Even Reteig, who discovered an honest mistake that was corrected, now wonders about the impact of similar errors that haven’t been caught. “It’s very well possible that in many published studies, there are really small errors like this that are very hard to prevent, but that significantly affect the results of the study,” he says—and that, like the mistake he found, might also be extremely hard to spot. (Some research lends support to this idea—one recent analysis found that more than 30 percent of 11,117 genetics papers contained errors attributable to autocorrecting of gene names by Microsoft Excel.) “One thing that this really speaks for is that it should be much more common for researchers to share not just the paper . . . but really also all the materials used,” including the data and analysis codes, he says.

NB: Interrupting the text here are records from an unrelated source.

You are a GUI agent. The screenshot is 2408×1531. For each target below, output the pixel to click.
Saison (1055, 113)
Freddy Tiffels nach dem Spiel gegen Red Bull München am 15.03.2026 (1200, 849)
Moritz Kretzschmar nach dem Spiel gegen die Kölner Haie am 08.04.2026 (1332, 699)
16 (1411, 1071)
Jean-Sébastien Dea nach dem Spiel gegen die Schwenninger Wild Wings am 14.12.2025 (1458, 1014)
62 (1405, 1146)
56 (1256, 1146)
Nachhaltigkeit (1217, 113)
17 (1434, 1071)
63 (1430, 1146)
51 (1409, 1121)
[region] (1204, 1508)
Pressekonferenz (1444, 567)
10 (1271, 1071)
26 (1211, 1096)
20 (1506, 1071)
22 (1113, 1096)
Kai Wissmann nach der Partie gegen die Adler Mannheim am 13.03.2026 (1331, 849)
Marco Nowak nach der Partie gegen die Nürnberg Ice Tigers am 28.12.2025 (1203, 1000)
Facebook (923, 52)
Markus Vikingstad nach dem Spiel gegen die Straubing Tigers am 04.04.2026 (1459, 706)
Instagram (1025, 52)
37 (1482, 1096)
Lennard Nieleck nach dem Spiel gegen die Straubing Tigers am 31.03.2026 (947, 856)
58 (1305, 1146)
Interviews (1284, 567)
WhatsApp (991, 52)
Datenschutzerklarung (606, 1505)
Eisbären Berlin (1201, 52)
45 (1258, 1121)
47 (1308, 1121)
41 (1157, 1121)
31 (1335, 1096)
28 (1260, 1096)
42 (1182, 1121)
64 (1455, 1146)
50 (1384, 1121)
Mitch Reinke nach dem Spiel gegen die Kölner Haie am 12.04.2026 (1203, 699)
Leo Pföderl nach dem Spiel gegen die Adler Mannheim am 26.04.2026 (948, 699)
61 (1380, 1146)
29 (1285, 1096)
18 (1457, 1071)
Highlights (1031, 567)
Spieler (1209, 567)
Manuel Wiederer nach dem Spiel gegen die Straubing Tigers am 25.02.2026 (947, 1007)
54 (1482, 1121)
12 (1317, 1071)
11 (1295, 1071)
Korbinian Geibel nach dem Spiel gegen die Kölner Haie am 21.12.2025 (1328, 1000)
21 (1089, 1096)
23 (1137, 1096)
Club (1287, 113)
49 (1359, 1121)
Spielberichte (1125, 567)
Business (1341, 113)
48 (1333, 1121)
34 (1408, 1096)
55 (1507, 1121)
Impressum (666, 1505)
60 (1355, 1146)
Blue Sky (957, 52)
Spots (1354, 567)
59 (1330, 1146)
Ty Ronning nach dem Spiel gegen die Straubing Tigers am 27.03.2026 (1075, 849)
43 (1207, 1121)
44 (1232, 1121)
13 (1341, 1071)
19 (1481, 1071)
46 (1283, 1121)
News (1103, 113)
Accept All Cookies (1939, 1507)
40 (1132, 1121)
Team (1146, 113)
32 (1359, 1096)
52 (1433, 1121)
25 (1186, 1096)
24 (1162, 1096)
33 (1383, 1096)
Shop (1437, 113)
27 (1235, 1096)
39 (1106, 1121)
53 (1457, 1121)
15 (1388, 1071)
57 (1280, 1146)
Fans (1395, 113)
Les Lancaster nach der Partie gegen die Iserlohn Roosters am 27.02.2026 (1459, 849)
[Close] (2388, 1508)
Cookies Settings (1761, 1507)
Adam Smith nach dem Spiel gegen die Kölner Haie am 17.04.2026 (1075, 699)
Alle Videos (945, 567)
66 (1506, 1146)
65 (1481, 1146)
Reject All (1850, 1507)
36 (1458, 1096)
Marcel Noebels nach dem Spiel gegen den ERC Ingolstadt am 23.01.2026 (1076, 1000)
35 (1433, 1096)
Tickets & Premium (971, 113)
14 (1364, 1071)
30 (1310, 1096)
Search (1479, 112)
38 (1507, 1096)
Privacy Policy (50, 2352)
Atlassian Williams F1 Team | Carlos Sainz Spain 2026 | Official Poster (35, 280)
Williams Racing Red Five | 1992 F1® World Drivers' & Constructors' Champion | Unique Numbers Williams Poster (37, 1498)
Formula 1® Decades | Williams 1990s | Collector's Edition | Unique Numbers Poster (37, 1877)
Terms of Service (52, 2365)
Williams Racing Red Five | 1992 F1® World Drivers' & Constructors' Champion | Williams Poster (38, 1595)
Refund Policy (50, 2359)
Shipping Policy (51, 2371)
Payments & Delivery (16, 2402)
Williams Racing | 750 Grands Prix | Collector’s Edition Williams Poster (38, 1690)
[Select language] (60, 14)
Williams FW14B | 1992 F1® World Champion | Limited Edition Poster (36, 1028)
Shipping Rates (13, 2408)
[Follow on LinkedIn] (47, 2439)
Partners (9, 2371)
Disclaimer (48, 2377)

For papers where errors are detected, says Byrne, herself the editor of the journal Biomarker Insights, the publishing industry needs “systemic change to deal with the reality that many papers that are published have got issues and need some kind of post-publication attention.”
For now, Oransky cautions that those who report errors may take a while to see any result. “The top bit of advice that I would give to anyone who’s trying to bring an allegation to a journal or to anyone is not to assume that there’s a standard timeline—there just isn’t,” he says. “‘Prepare for frustration’ is what I would say if I was being even more glib about it.”